En 2017, l’acteur et humoriste Kevin Hart avait admis avoir eu une relation adultérine. Mis en avant dans le clip accompagnant le morceau « Kevin’s Heart », le natif de Philadelphie y reçoit les désagréables jugements du public et finit par faire son mea culpa. J. Cole, sans s’épargner, disserte ici sur le pouvoir que la luxure peut avoir sur les individus.

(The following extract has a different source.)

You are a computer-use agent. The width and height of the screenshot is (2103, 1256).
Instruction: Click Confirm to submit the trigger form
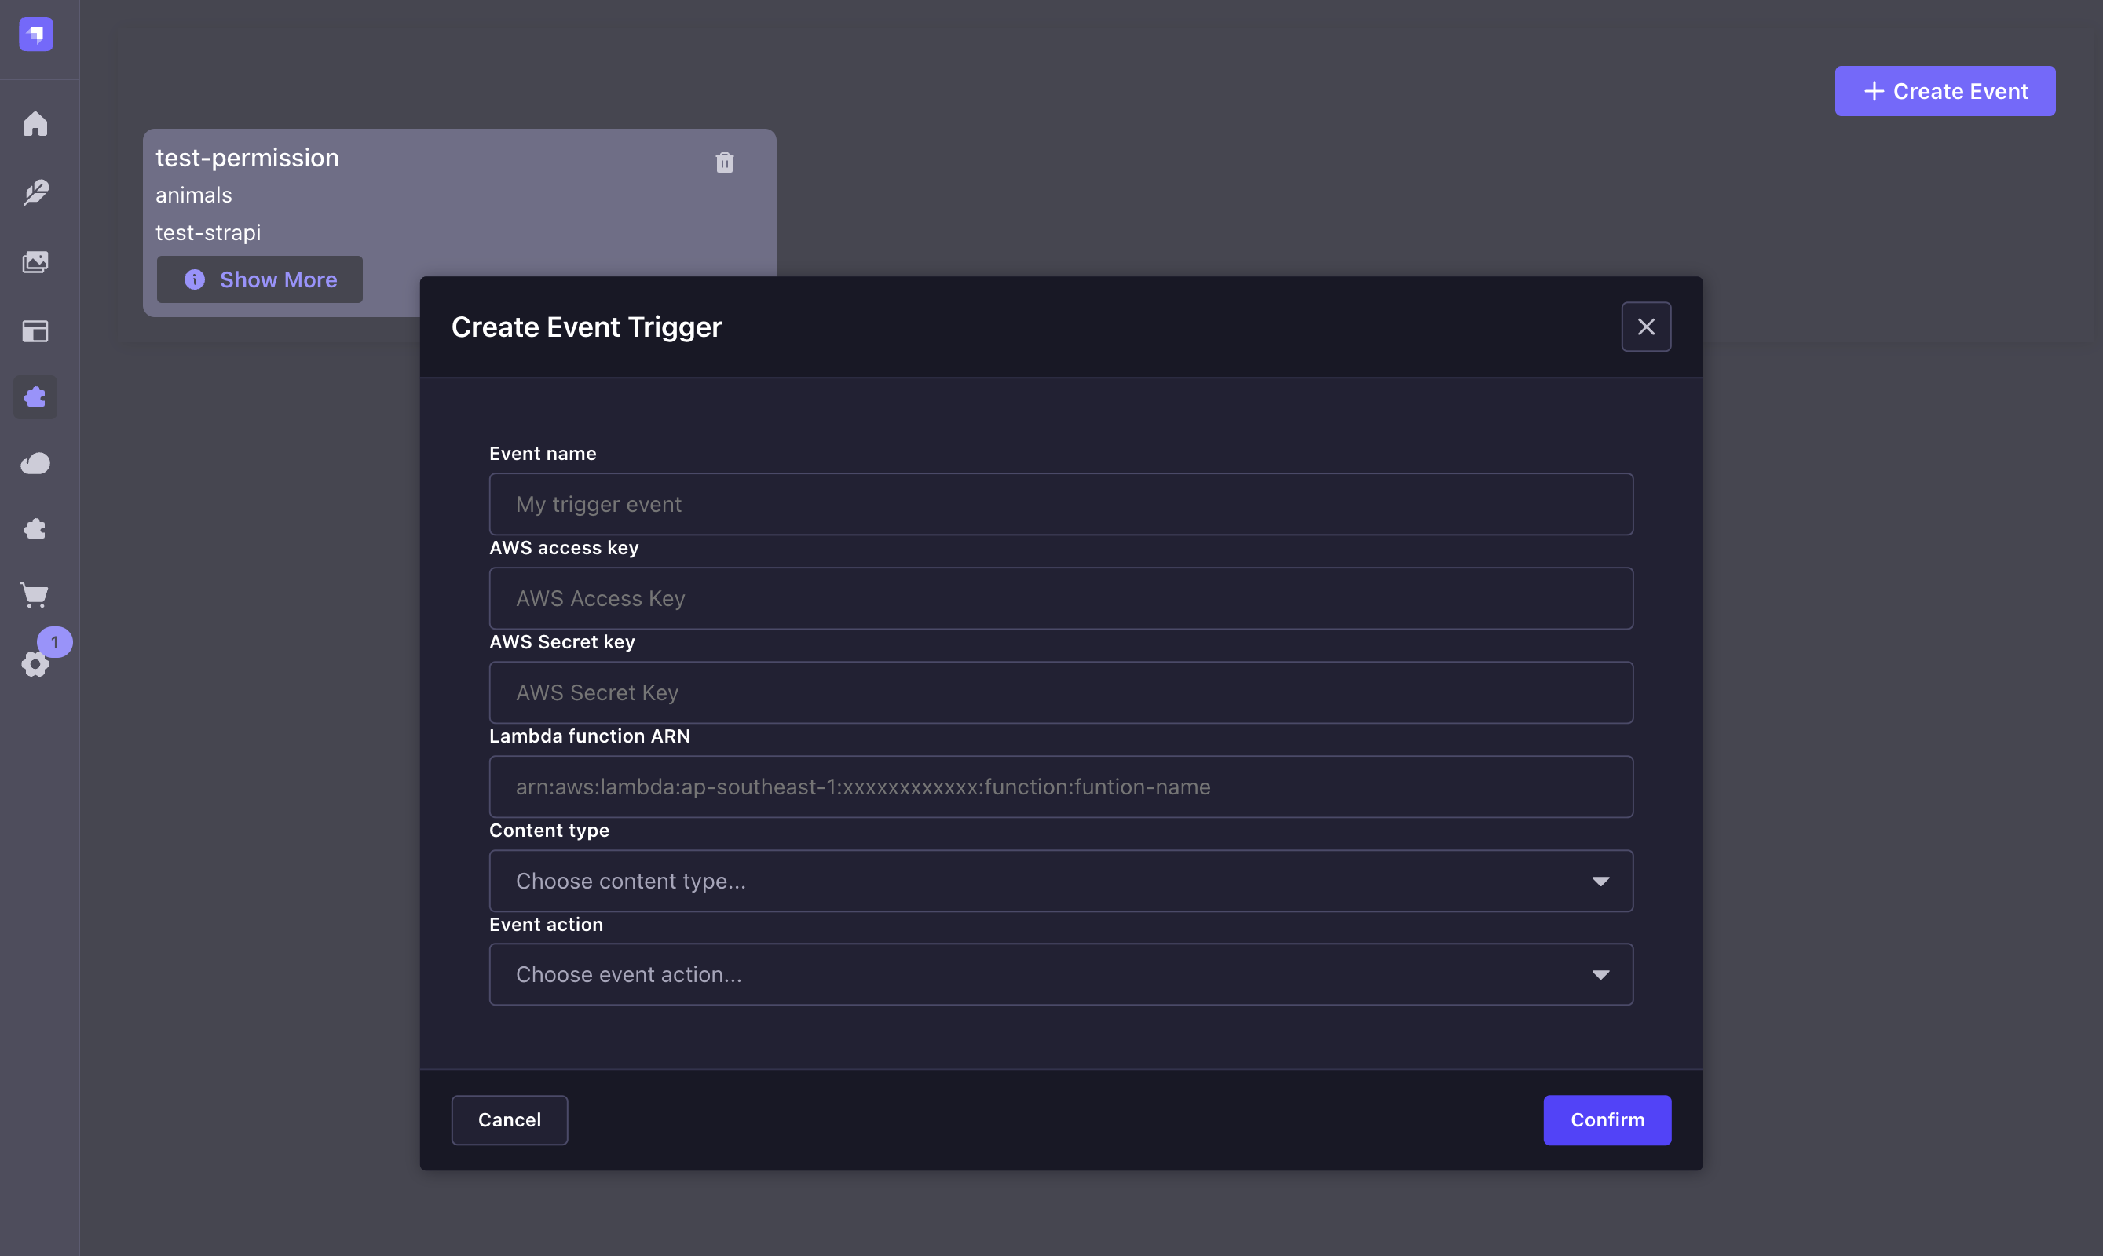pyautogui.click(x=1609, y=1121)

« The Cut Off » et l’interlude « Once An Addict » marquent deux des moments les plus forts de l’album. Deux des moments les plus durs aussi. Le mystère entourant le featuring KiLL Edward est ici levé. Edward était en fait le beau-père du petit Jermaine Cole. Il a quitté sa mère Kay en 2003, qui a souffert de troubles liés à l’alcool. Revanchard, marqué par ce passé douloureux, le rappeur avoue avoir cherché des réponses que sa foi finira par lui donner. Parce qu’on dit que la vengeance est la mission qui revient au Seigneur.

Kill Our Demons

Un tel projet est forcément à part en 2018. À l’ère du streaming, des réseaux sociaux, et de la promo à outrance, J. Cole cartonne et, armé de la très discutable labellisation « rappeur conscient », il semble s’imposer comme la parfaite antithèse d’un Drake omniprésent dans la sphère médiatique.
Pour faire simple, ce KOD est une nouvelle fois ultra abouti. Au micro, Jermaine démontre qu’il reste malgré sa posture parfaitement conscient des évolutions du rap jeu. On a un bel aperçu dans l’outro « Window Pain », ou encore sur « Motiv8 ». La production est, quant à elle, une nouvelle fois au niveau. Pas grandiloquente pour un sou, on remarque une presque absence de beats jazzy (hormis le très confidentiel « Brackets ») et de rythmiques soulful, pour faire la part belle à des grooves plus contemporains (« Kevin’s Heart »), même si toujours intimistes (« 1985 »).
Mais on reste tout de même loin de la galaxie des Metro Boomin, Mike Will Made-It, etc. Après écoute de cet album, on peut affirmer que les fans resteront fans, et que les détracteurs (nouveaux comme anciens) resteront détracteurs. Parce que, soyons honnêtes, si le principal intéressé doit en avoir cure, ce n’est pas avec ce genre de projets que J. Cole va étendre sa fanbase. KOD s’impose déjà comme une des sorties les plus consistantes de cette première partie d’année 2018, et là est l’essentiel.